The black volcanic rock called basalt obscured Alnata’s walls so well that it “protected the site from illegal excavations,” Charloux said.


But observing the site from above revealed potential routes and house foundations, hinting at where archaeologists should dig.


They found a foundation strong enough to easily support at least a one- or two-story house, Charloux said, emphasizing that much more work needs to be done to understand the site.

Map of Saudi Arabia region with oasis villages
Bronze Age walled oasis and major settlement in northwestern Arabia. Located is the Khaybar Oasis and the Harat Khaybar walled oasis complex (dotted red oval). (Esri/DAAHL/QGIS OSM)

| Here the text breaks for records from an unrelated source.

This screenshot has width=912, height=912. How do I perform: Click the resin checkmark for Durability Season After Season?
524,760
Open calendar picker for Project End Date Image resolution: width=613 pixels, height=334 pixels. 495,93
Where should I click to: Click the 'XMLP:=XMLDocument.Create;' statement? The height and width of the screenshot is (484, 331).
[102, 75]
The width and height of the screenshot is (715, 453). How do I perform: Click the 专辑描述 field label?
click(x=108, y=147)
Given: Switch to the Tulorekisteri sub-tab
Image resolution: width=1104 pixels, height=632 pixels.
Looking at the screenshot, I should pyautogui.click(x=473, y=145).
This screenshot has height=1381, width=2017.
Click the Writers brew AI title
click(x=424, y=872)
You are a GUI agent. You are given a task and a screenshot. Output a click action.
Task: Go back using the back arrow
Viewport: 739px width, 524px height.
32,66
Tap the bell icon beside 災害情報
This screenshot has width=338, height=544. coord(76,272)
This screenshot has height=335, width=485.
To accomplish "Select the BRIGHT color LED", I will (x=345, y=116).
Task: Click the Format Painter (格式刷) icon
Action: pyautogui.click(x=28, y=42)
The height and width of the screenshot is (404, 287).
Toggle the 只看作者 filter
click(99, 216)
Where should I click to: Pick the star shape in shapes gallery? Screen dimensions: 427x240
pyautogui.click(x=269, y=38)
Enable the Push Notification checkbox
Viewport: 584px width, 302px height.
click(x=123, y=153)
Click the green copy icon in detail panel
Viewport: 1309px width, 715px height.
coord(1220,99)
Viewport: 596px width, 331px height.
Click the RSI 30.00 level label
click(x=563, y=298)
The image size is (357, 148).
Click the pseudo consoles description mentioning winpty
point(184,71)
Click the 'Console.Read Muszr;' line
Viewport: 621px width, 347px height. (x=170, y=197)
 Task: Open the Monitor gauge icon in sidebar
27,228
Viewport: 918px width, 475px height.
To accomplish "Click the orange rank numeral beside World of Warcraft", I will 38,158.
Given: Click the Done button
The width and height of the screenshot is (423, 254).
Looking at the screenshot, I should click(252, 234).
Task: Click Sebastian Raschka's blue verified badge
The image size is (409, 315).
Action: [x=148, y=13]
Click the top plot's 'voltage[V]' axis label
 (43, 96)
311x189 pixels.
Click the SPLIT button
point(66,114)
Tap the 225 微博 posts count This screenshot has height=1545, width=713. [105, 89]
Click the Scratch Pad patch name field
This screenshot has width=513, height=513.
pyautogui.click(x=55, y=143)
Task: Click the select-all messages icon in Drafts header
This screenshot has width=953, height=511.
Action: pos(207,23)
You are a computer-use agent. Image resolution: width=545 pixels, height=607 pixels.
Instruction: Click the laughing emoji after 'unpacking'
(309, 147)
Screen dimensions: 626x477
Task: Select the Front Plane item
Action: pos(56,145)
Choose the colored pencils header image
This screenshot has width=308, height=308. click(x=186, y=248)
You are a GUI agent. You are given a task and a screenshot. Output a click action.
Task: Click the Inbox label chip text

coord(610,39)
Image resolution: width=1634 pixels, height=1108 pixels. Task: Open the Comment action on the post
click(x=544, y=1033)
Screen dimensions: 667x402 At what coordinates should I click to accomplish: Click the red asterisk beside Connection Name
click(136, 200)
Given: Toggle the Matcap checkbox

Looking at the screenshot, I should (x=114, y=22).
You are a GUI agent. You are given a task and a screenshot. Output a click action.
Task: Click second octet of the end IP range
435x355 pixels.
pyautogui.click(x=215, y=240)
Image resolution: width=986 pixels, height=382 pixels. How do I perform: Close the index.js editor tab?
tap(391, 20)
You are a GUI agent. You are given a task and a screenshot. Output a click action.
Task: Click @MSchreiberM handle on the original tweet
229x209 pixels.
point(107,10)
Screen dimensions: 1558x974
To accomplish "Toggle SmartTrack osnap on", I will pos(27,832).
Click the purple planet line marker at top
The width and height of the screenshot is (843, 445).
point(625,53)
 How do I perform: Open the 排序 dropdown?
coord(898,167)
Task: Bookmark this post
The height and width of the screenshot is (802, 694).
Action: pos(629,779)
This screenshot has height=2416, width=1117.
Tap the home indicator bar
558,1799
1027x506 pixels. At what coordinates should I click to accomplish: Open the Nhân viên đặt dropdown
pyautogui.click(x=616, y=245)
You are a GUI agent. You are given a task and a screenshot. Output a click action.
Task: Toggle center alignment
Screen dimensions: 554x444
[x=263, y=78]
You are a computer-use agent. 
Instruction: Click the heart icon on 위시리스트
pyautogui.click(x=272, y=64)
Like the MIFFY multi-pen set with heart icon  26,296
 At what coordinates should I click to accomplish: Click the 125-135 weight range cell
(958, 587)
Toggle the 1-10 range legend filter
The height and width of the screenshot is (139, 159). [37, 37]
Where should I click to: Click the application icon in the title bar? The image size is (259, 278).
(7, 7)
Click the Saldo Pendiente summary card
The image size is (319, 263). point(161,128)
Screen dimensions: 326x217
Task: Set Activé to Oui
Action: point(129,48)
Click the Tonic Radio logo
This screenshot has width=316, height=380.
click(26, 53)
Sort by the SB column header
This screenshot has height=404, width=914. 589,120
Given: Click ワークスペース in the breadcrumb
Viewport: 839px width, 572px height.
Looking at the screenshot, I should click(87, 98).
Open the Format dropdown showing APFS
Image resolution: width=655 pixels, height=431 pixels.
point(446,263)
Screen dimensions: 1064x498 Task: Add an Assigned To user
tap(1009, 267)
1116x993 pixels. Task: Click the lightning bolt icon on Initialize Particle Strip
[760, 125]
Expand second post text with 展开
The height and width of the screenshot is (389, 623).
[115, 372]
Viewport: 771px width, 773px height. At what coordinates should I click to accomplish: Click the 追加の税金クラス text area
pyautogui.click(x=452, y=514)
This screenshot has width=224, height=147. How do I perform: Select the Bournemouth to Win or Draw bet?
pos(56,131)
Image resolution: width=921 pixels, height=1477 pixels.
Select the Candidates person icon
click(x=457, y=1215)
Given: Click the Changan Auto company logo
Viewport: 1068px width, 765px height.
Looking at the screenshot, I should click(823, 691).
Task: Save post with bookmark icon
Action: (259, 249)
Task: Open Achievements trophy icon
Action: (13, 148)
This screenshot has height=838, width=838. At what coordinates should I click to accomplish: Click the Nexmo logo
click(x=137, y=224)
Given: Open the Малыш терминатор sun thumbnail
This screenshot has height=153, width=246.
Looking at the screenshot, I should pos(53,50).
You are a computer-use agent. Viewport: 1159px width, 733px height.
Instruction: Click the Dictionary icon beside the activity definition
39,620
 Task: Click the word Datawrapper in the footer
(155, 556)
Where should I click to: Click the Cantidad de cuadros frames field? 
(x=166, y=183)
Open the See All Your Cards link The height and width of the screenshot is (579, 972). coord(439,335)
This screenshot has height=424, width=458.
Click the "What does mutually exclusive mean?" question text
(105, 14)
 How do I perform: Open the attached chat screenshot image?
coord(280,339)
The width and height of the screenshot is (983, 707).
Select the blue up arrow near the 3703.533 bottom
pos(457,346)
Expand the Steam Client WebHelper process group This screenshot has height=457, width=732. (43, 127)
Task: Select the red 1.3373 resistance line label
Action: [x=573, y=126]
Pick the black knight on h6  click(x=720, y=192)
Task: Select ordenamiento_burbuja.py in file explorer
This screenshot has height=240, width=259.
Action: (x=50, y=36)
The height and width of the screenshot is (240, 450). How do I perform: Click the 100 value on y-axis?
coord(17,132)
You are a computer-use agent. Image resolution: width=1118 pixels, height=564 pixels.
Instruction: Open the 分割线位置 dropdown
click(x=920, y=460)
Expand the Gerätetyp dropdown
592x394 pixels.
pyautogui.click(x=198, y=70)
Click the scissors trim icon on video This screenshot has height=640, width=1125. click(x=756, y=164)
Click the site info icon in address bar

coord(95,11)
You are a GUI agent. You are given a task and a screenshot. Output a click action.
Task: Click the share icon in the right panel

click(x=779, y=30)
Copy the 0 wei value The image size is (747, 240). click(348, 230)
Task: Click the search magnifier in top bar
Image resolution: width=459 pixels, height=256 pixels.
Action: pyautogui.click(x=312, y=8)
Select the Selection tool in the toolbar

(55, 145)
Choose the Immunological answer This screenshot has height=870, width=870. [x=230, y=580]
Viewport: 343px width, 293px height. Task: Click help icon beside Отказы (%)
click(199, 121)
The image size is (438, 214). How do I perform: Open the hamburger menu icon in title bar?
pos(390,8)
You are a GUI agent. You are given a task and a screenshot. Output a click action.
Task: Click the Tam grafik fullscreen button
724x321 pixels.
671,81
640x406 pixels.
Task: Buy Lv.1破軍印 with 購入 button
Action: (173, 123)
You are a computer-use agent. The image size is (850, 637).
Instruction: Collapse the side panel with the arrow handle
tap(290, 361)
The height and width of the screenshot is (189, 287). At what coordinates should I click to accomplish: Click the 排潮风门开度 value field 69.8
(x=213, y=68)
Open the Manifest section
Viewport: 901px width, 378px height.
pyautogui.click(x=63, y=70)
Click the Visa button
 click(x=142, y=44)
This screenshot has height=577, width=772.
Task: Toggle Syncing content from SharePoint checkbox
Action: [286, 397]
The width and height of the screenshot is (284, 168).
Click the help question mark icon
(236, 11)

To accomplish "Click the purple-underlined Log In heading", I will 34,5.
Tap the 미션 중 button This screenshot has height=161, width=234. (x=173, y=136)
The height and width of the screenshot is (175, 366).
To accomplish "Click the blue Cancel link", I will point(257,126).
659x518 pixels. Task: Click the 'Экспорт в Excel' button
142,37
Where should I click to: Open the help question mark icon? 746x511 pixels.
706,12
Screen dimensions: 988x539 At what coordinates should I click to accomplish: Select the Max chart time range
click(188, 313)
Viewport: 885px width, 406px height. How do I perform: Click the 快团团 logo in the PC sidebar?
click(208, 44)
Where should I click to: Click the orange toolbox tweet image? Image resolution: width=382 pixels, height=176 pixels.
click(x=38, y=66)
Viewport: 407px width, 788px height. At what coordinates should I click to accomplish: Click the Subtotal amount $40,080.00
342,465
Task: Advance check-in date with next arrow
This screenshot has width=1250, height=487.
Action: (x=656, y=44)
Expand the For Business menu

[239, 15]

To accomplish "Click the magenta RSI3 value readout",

But their preliminary findings show a 2.6-hectare village of about 50 houses perched on a hill with its own wall.


The graves inside the cemetery contain metal weapons such as axes and daggers and stones such as agate, showing that society developed relatively long ago.


The pottery fragments “suggest a relatively egalitarian society,” the study said. “It’s very pretty but very simple pottery,” Charloux added.


The size of the walls, about 5 meters (16 feet) high, suggests that al-Nahta was the seat of some kind of powerful local authority.


The findings reveal a process of ‘slow urbanization’ in the transition between nomadic life and more settled village life, the study said.


For example, fortified oases may have been in contact with one another in areas still largely inhabited by nomadic groups. This exchange could have laid the foundation for the “incense burner” through which spices, frankincense, and myrrh were traded from southern Arabia to the Mediterranean.


Al-Natha was still small compared to the cities of Mesopotamia and Egypt at the time.


But in this vast desert, there appears to be “another path to urbanization” than those city-states. The route is “more moderate, much slower and very specific to northwest Arabia,” Charloux said.